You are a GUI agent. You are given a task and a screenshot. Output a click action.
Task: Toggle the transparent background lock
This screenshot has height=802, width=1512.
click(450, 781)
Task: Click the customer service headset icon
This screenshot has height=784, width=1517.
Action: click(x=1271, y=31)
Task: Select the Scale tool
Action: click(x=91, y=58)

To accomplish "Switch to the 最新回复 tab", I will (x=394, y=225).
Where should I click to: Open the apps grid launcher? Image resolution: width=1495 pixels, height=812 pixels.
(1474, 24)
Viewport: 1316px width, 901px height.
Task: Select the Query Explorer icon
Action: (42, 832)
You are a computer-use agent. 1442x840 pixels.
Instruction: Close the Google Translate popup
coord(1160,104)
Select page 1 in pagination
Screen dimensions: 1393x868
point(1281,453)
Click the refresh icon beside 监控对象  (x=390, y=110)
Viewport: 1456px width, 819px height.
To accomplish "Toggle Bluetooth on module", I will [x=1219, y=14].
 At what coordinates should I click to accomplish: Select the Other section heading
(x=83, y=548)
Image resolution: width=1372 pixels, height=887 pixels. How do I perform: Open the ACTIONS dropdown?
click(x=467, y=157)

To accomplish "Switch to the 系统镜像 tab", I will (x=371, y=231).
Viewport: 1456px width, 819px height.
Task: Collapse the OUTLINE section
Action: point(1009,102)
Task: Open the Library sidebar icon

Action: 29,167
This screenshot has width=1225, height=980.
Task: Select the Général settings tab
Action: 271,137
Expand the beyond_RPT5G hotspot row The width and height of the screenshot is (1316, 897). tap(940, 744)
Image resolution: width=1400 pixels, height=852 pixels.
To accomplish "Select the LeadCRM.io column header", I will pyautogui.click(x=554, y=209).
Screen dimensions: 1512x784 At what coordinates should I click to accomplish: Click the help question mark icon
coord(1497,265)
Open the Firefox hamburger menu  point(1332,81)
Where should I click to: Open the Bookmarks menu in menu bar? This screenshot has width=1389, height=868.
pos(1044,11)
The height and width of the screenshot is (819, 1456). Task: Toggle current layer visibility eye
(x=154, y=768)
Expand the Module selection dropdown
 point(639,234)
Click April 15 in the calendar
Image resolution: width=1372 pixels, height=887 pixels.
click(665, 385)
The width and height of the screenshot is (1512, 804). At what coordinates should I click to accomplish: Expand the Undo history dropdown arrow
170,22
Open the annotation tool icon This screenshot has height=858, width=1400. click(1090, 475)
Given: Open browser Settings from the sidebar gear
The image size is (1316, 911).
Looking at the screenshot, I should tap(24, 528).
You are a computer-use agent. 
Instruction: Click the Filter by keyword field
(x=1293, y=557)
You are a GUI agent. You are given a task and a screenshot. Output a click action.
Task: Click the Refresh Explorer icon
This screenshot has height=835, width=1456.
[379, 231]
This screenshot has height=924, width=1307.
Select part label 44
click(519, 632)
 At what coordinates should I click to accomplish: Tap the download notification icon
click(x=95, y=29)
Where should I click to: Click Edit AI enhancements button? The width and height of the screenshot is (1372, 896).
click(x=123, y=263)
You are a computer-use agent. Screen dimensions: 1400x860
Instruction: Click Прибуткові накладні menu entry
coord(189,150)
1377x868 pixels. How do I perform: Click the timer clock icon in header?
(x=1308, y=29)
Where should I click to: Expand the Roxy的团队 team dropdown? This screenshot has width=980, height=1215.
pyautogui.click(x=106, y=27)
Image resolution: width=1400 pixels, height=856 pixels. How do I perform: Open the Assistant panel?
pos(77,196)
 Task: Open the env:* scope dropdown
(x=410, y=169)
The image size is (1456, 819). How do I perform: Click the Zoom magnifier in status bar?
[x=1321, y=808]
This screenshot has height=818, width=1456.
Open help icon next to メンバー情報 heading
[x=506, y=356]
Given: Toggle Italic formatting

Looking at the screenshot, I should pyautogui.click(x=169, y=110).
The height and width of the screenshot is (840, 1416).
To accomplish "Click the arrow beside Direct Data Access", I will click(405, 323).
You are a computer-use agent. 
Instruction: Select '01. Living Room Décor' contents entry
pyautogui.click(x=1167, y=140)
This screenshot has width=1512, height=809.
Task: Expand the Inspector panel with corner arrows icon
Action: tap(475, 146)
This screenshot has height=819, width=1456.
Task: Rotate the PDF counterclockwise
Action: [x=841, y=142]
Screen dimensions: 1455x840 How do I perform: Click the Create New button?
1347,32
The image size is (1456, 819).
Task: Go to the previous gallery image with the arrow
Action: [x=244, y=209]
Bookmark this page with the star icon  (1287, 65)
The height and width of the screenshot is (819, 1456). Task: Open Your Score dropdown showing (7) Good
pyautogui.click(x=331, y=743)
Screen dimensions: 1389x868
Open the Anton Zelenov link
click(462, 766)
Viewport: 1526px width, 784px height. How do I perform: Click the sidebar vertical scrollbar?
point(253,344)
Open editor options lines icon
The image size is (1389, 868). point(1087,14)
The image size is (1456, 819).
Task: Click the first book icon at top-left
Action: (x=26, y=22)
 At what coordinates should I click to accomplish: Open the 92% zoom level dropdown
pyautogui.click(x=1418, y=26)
_ _ _
**WHAT THE TASK REQUIRES**: Repeat the listing exactly.

**RESPONSE AREA**:
You are a GUI agent. You are given a task and a screenshot. Output a click action.
Task: Toggle the transparent background lock
This screenshot has height=802, width=1512.
click(450, 781)
Task: Click the customer service headset icon
This screenshot has height=784, width=1517.
Action: click(x=1271, y=31)
Task: Select the Scale tool
Action: click(x=91, y=58)

To accomplish "Switch to the 最新回复 tab", I will (x=394, y=225).
Where should I click to: Open the apps grid launcher? Image resolution: width=1495 pixels, height=812 pixels.
(1474, 24)
Viewport: 1316px width, 901px height.
Task: Select the Query Explorer icon
Action: (42, 832)
You are a computer-use agent. 1442x840 pixels.
Instruction: Close the Google Translate popup
coord(1160,104)
Select page 1 in pagination
Screen dimensions: 1393x868
point(1281,453)
Click the refresh icon beside 监控对象  (x=390, y=110)
Viewport: 1456px width, 819px height.
To accomplish "Toggle Bluetooth on module", I will [x=1219, y=14].
 At what coordinates should I click to accomplish: Select the Other section heading
(x=83, y=548)
Image resolution: width=1372 pixels, height=887 pixels. How do I perform: Open the ACTIONS dropdown?
click(x=467, y=157)

To accomplish "Switch to the 系统镜像 tab", I will (x=371, y=231).
Viewport: 1456px width, 819px height.
Task: Collapse the OUTLINE section
Action: point(1009,102)
Task: Open the Library sidebar icon

Action: 29,167
This screenshot has width=1225, height=980.
Task: Select the Général settings tab
Action: 271,137
Expand the beyond_RPT5G hotspot row The width and height of the screenshot is (1316, 897). tap(940, 744)
Image resolution: width=1400 pixels, height=852 pixels.
To accomplish "Select the LeadCRM.io column header", I will pyautogui.click(x=554, y=209).
Screen dimensions: 1512x784 At what coordinates should I click to accomplish: Click the help question mark icon
coord(1497,265)
Open the Firefox hamburger menu  point(1332,81)
Where should I click to: Open the Bookmarks menu in menu bar? This screenshot has width=1389, height=868.
pos(1044,11)
The height and width of the screenshot is (819, 1456). Task: Toggle current layer visibility eye
(x=154, y=768)
Expand the Module selection dropdown
 point(639,234)
Click April 15 in the calendar
Image resolution: width=1372 pixels, height=887 pixels.
click(665, 385)
The width and height of the screenshot is (1512, 804). At what coordinates should I click to accomplish: Expand the Undo history dropdown arrow
170,22
Open the annotation tool icon This screenshot has height=858, width=1400. click(1090, 475)
Given: Open browser Settings from the sidebar gear
The image size is (1316, 911).
Looking at the screenshot, I should tap(24, 528).
You are a computer-use agent. 
Instruction: Click the Filter by keyword field
(x=1293, y=557)
You are a GUI agent. You are given a task and a screenshot. Output a click action.
Task: Click the Refresh Explorer icon
This screenshot has height=835, width=1456.
[379, 231]
This screenshot has height=924, width=1307.
Select part label 44
click(519, 632)
 At what coordinates should I click to accomplish: Tap the download notification icon
click(x=95, y=29)
Where should I click to: Click Edit AI enhancements button? The width and height of the screenshot is (1372, 896).
click(x=123, y=263)
You are a computer-use agent. Screen dimensions: 1400x860
Instruction: Click Прибуткові накладні menu entry
coord(189,150)
1377x868 pixels. How do I perform: Click the timer clock icon in header?
(x=1308, y=29)
Where should I click to: Expand the Roxy的团队 team dropdown? This screenshot has width=980, height=1215.
pyautogui.click(x=106, y=27)
Image resolution: width=1400 pixels, height=856 pixels. How do I perform: Open the Assistant panel?
pos(77,196)
 Task: Open the env:* scope dropdown
(x=410, y=169)
The image size is (1456, 819). How do I perform: Click the Zoom magnifier in status bar?
[x=1321, y=808]
This screenshot has height=818, width=1456.
Open help icon next to メンバー情報 heading
[x=506, y=356]
Given: Toggle Italic formatting

Looking at the screenshot, I should pyautogui.click(x=169, y=110).
The height and width of the screenshot is (840, 1416).
To accomplish "Click the arrow beside Direct Data Access", I will click(405, 323).
You are a computer-use agent. 
Instruction: Select '01. Living Room Décor' contents entry
pyautogui.click(x=1167, y=140)
This screenshot has width=1512, height=809.
Task: Expand the Inspector panel with corner arrows icon
Action: tap(475, 146)
This screenshot has height=819, width=1456.
Task: Rotate the PDF counterclockwise
Action: [x=841, y=142]
Screen dimensions: 1455x840 How do I perform: Click the Create New button?
1347,32
The image size is (1456, 819).
Task: Go to the previous gallery image with the arrow
Action: [x=244, y=209]
Bookmark this page with the star icon  (1287, 65)
The height and width of the screenshot is (819, 1456). Task: Open Your Score dropdown showing (7) Good
pyautogui.click(x=331, y=743)
Screen dimensions: 1389x868
Open the Anton Zelenov link
click(462, 766)
Viewport: 1526px width, 784px height. How do I perform: Click the sidebar vertical scrollbar?
point(253,344)
Open editor options lines icon
The image size is (1389, 868). point(1087,14)
The image size is (1456, 819).
Task: Click the first book icon at top-left
Action: (x=26, y=22)
 At what coordinates should I click to accomplish: Open the 92% zoom level dropdown
pyautogui.click(x=1418, y=26)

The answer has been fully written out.